■ **Records for this exercise**:
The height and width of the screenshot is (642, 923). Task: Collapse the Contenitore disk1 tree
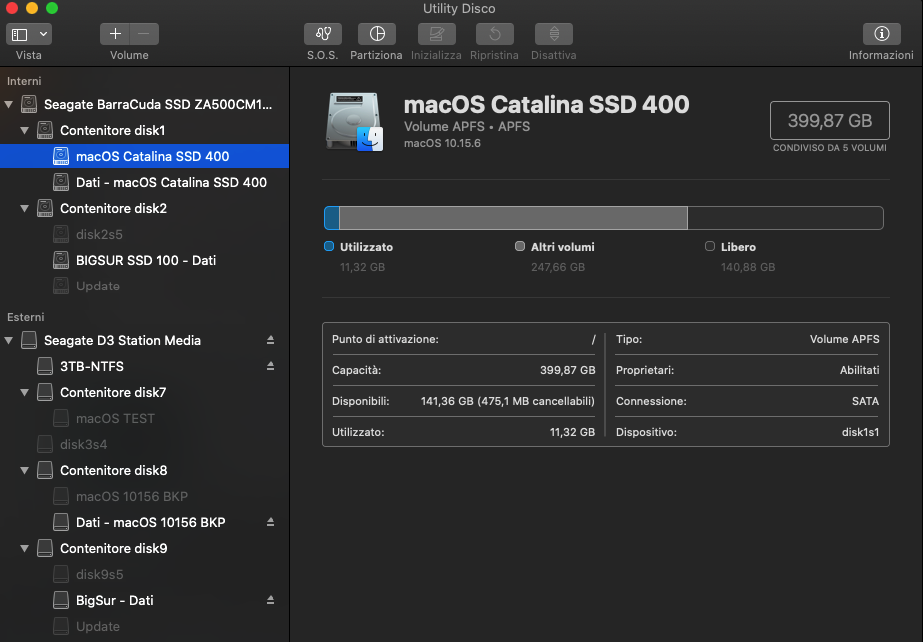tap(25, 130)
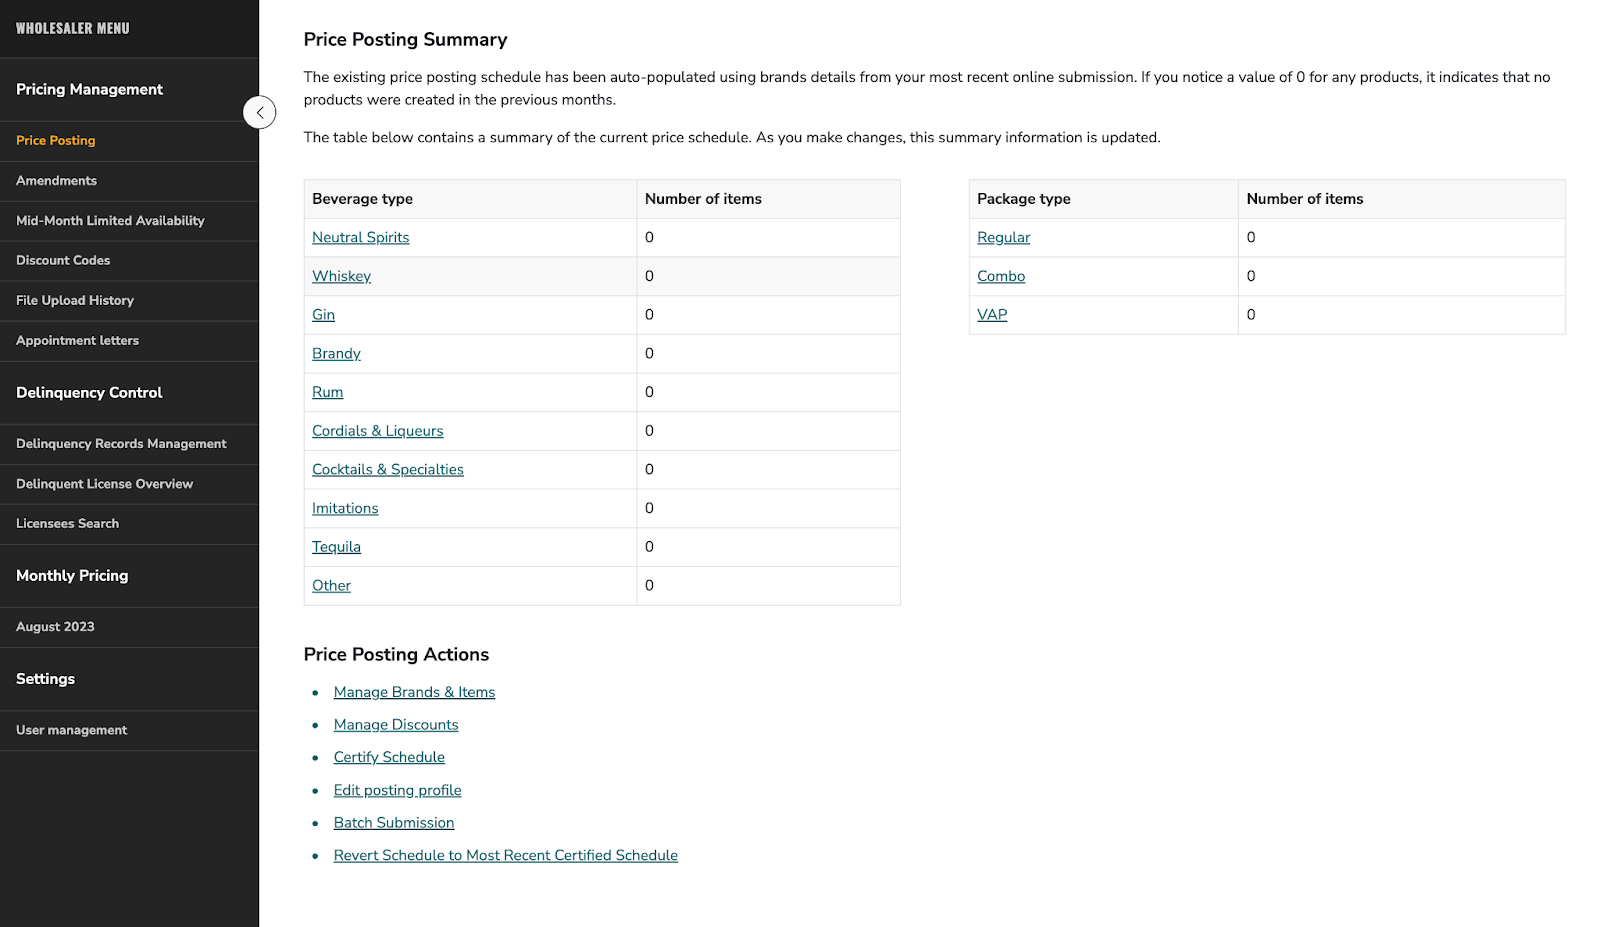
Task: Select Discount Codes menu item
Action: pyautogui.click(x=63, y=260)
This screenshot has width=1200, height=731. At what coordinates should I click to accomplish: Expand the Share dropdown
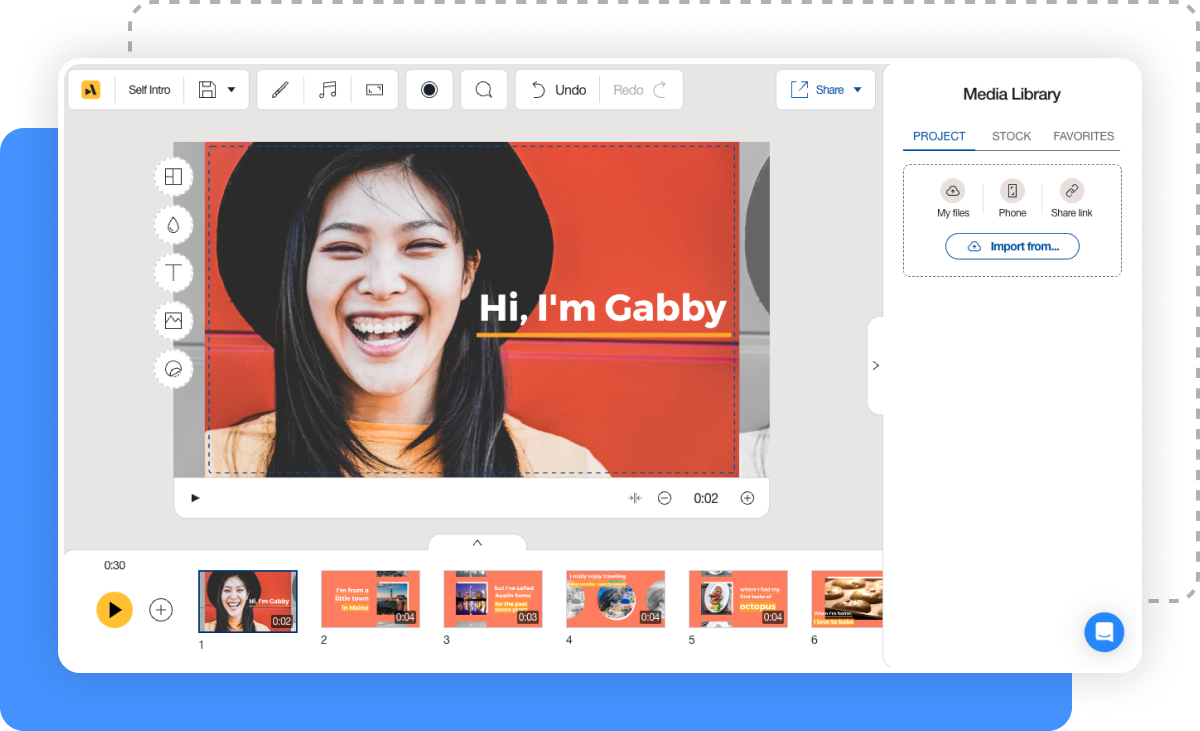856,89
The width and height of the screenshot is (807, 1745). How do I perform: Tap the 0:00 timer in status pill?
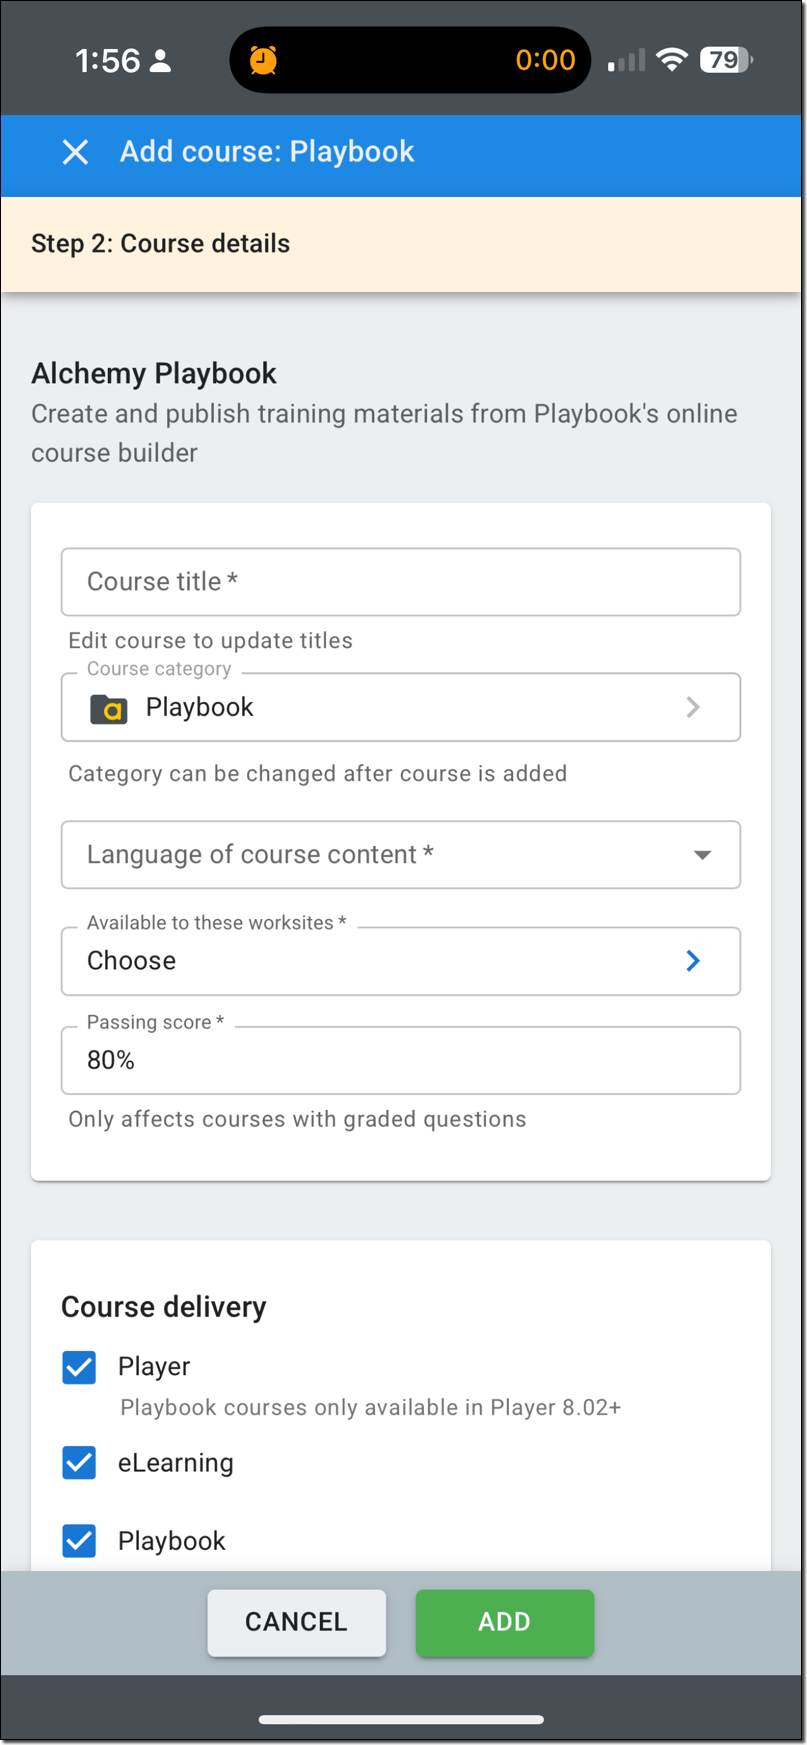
* * *
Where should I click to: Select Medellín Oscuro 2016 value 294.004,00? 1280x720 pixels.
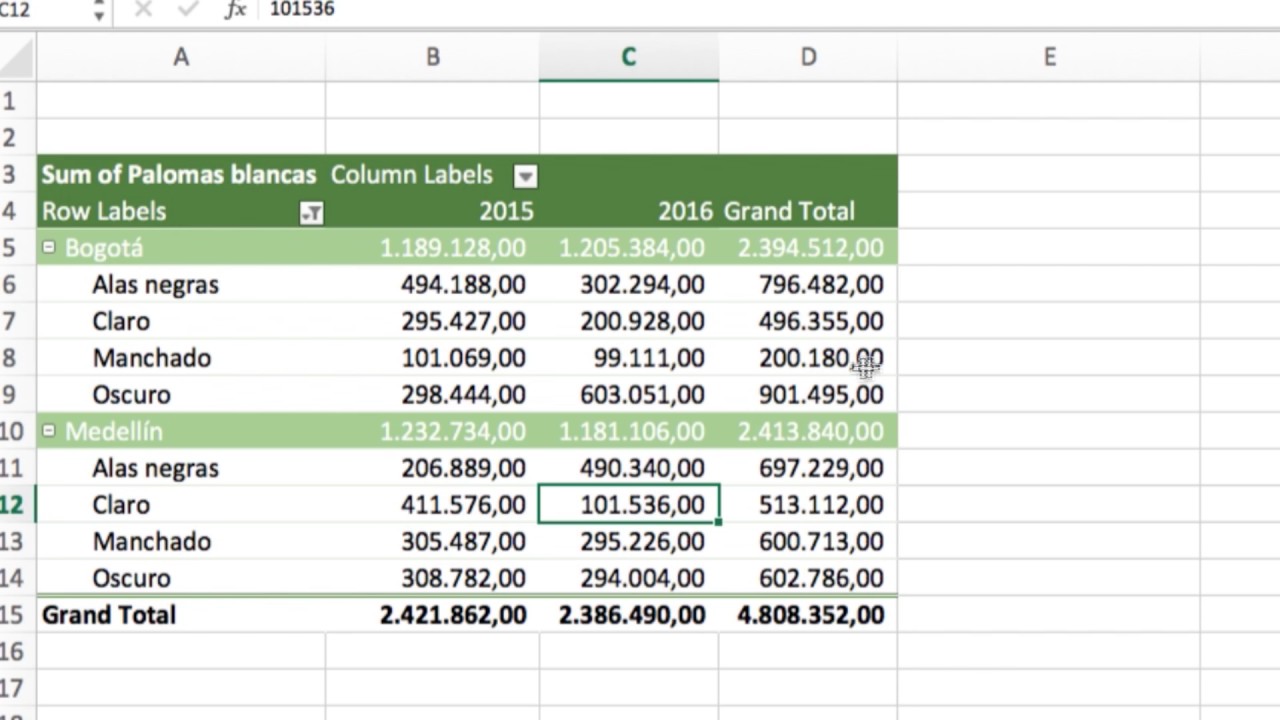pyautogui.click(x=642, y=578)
==
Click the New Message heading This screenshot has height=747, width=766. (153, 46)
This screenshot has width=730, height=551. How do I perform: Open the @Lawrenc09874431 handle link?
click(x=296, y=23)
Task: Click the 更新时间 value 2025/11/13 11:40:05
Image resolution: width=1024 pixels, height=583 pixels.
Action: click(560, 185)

■ **What you need to do**:
Taking the entries above, extract every line from the one bearing "The height and" through the one bearing "The width and", exactly, with no pictures.

■ **Answer box**:
The height and width of the screenshot is (642, 923). Task: Collapse the Contenitore disk1 tree
tap(25, 130)
Task: Select Discount Codes menu item
Action: pyautogui.click(x=63, y=260)
This screenshot has width=1200, height=731. At what coordinates should I click to accomplish: Expand the Share dropdown
856,89
The width and height of the screenshot is (807, 1745). How do I perform: Tap the 0:00 timer in status pill?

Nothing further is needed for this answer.